新潮昨年12月号、東浩紀「ファントム、クォンタム」、連載第四回

 「新潮」6月号で星野智幸「俺俺」が始まった。主人公の男性と別の男で人格が入れ替わってしまう話である。「ファントム、クォンタム」と似ている。また、村上春樹の新作『1Q84』Book1 の帯にはこうある。これも「ファントム、クォンタム」を思わせる。

 「こうであったかもしれない」過去が、その暗い鏡に浮かび上がらせるのは、「そうではなかったかもしれない」現在の姿だ。

 さて、私は『1Q84』を最初の五章まで読んだところだ。
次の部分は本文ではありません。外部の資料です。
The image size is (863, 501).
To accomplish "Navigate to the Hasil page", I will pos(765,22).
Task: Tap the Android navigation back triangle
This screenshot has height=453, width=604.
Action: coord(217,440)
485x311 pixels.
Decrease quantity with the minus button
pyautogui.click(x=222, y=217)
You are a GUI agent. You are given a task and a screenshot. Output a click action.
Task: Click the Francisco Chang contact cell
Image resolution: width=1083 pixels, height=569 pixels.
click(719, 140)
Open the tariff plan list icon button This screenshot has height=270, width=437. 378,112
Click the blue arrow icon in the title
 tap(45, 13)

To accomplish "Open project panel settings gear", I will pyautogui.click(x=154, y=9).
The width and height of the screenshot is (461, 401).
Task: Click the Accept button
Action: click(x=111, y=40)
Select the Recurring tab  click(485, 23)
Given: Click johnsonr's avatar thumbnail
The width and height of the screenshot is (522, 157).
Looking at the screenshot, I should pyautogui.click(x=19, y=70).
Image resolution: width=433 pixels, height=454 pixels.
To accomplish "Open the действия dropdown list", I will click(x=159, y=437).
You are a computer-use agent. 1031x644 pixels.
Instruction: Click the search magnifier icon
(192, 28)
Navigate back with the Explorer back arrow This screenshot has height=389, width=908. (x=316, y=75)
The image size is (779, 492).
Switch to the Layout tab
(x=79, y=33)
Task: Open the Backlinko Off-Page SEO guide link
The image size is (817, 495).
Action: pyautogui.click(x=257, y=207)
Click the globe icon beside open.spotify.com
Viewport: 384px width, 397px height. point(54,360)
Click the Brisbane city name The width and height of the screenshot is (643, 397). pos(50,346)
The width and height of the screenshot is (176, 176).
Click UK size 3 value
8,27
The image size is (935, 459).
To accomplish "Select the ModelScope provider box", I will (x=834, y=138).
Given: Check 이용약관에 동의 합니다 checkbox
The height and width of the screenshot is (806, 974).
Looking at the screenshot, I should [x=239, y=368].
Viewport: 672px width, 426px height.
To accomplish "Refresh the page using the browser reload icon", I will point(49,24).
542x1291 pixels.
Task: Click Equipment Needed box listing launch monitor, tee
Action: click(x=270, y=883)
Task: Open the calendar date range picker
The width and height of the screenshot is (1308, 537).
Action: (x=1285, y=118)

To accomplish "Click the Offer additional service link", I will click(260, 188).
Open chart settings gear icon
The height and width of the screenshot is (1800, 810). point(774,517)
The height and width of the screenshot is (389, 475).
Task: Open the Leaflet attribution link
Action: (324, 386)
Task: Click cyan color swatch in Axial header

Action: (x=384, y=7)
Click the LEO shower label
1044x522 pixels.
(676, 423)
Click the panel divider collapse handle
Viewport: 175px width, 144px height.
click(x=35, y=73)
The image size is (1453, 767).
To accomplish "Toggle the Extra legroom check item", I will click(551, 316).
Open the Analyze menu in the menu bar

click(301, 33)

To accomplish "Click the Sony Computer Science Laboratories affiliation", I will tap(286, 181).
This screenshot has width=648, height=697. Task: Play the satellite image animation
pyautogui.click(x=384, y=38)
おそらく、いま東浩紀もこれを読んでおり、たいへん複雑な気持ちであろう。「俺俺」だけで十分なところ、『1Q84』がまた、主人公が並行世界に移動してしまう話のようなのだ。だとしたら「ファントム、クォンタム」は、発売早々に六十八万部も売れた『1Q84』と競合するという、不幸な星を背負わされたことになる。もともと、「ファントム、クォンタム」は連載第一回で春樹に言及しており、それが重要なテーマを表してもいた。宿命と言えるかもしれない。
 「俺俺」や『1Q84』に無い「ファントム、クォンタム」の特徴は、人格の交代や並行世界間の移動について、量子論多世界解釈を援用し、できるかぎり小説を現実にありそうな話に仕立てていることである。具体的に言うと、『1Q84』では主人公の意識も肉体も並行世界に移動してしまうが、多世界解釈でこれは不可能だろう。「ファントム、クォンタム」では意識だけが転送される。といって、「ファントム、クォンタム」の科学がSFの時間旅行や瞬間移動と同じ絵空事である点に変わりは無いと思う。
 第四回はつなぎのような章だ。第三回において、往人Aは往人Bのかつての信奉者たちと会う。そこで往人Bがテロの計画を持っていたことが語られる。大島理樹の計画では、往人Bは世界Aでテロを実行して死に、世界Bでのテロは起こらない。ところが、前者において往人が行方不明になったのはすでに述べたとおりだ。死ぬのも失踪も似たようなものだから、理樹には不満が無い。しかし、後者においても齟齬が生じたらしく、こちらは彼には容認できなかった。
 非常にあわてて理樹は葦船風子に連絡をとる。不吉な予感を抱きながら、風子は理樹に会いにゆく。風子の暮らしを管理していたプログラム、汐子は、「だいじょうぶ、みんな暗くなったらおうちに帰るんだから、汐ちゃんが連れていってあげるんだから」と言うが、そのとおりになるだろうか。